Tuesday, February 15, 2005

Real Stock Car Racing Still Exists (Sort Of)

Over on ESPN's website today, there's an article about the disillusionment that some long-time NASCAR fans have for the current version of the product. In particular, I was struck by this quote from Hershel McGriff, one of NASCAR's first star drivers:

'I kinda wish we could get back to where cars looked more like they do in the showroom,' McGriff said. 'But I doubt we'll ever see that.'
Ah, but Hershel, we do see that all the time, if you look outside of the NASCAR machine. In fact, the US sports two top level "showroom stock" racing series where actual production cars (modified slightly) duke it out on some of the country's great road courses.

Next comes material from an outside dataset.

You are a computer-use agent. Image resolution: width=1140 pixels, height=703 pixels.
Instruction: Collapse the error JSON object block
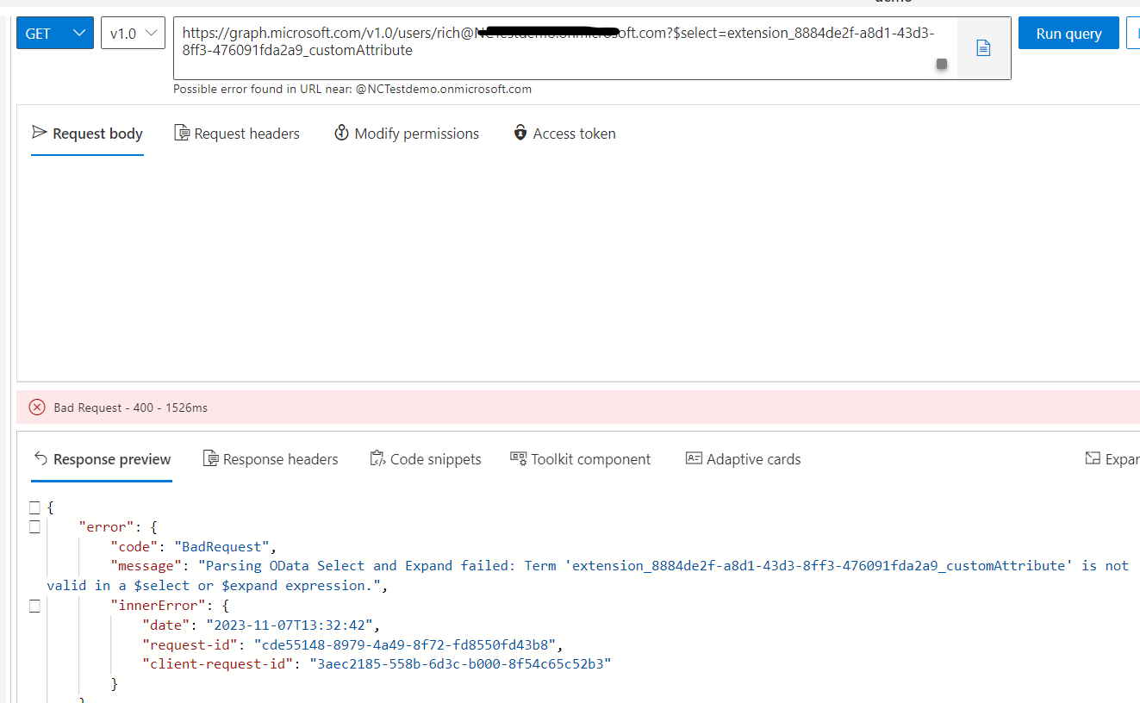(x=34, y=526)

The Speed World Challenge serves mainly as a support series for the American LeMans Series, with each of its two divisions (GT for the Vipers, Vettes, and Porsches and Touring for the BMWs, Mazdas, and Acuras) fighting it out in a separate sprint race at each track. On the other hand, the Grand Am Cup series, which supports the Rolex Sports Car Series, puts both of its classes (Grand Sport and Street Touring) on the track at once in endurance races, complete with driver changes. And that doesn't even include the countless SCCA, NASA, and other amateur showroom stock series that race every weekend all over the country.

In other words, if you want to see racing "where cars looked more like they do in the showroom," you've got lots of choices.